Currently slated for demolition and subsequent development, the long-abandoned Sunset Pacific Motel had become a neighborhood eyesore. Local residents have come to know the property by its “Bates Motel” nickname, which probably originated from its location at the intersection of Sunset Blvd. and Bates Ave. but most likely stuck thanks to the reference to cinema’s creepiest motel: the Bates Motel of Psycho fame.
“This is an emblematic building that for me embodies the history of the city of Los Angeles,” says Lamouroux, “Motel is a contraction of the words hotel and motor and this kind of building was conceived at a time when driving became an essential characteristic of life in this city,” he explains. “We aren’t going to just cover the motel but also several other elements surrounding it, including a billboard and several palm trees.”
Billboards, palm trees, and derelict buildings are typical of the Los Angeles landscape and rendered together in ghostly white, they should make a clear metaphor for the constant change the city is undergoing. The installation is meant to engage everyone who happens to see it, whether or not they consider themselves art-lovers.
“The work is visible from the street so it may reach a very large number of people,” explains Nicolas Libert, co-founder of the art gallery and concept store “Please Do Not Enter,” which is a partner in the project. “Our store, which sells art, clothing and other objects that are accessible is seeking in the same way to engage a public that is maybe not so familiar with art and came in for something else. We have that in common with Vincent. We’ve worked with him before.”
The owner of the “Bates Motel” is one of the project’s most enthusiastic supporters. “He’s someone who wasn’t familiar with the art world before but was seduced little by little by the installation. Today he’s totally fascinated by the project and had completely appropriated it,” says Libert. Los Angeles Mayor Eric Garcetti — himself a great lover of contemporary art — has supported the project from the beginning. Several surrounding schools are also going to participate in the form of workshops run by Vincent Lamouroux.

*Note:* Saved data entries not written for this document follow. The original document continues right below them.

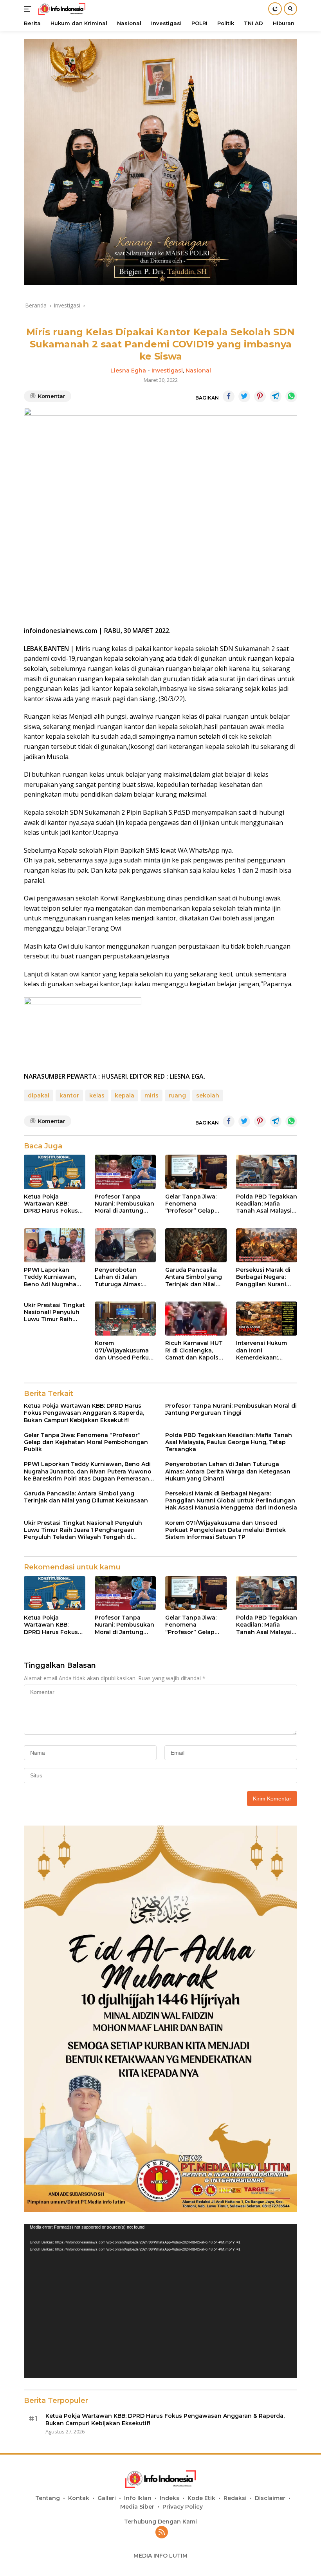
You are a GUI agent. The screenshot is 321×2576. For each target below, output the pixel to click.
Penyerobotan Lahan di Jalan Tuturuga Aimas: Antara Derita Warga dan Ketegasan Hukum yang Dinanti (124, 1277)
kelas (97, 1095)
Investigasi (167, 370)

“The white paint will create a kind of neutral screen on which each person can project his or her own desires easily. It’s also a way to freeze space and time and to reveal change, to accept the passage of time,” says Lamouroux. A team of painters armed with paint guns will take some ten days to complete the installation, for which an inauguration will take place on April 26th. Though it may sound intriguing to watch, the artist does not wish to reduce the work to a performance piece. “I want to avoid impressing with numbers or quantifying all of this,” says Lamouroux,”My goal is not to create a sensation. I don’t want to give any dates concerning the start of the work: I would prefer for the result to simply come forth, an apparition.”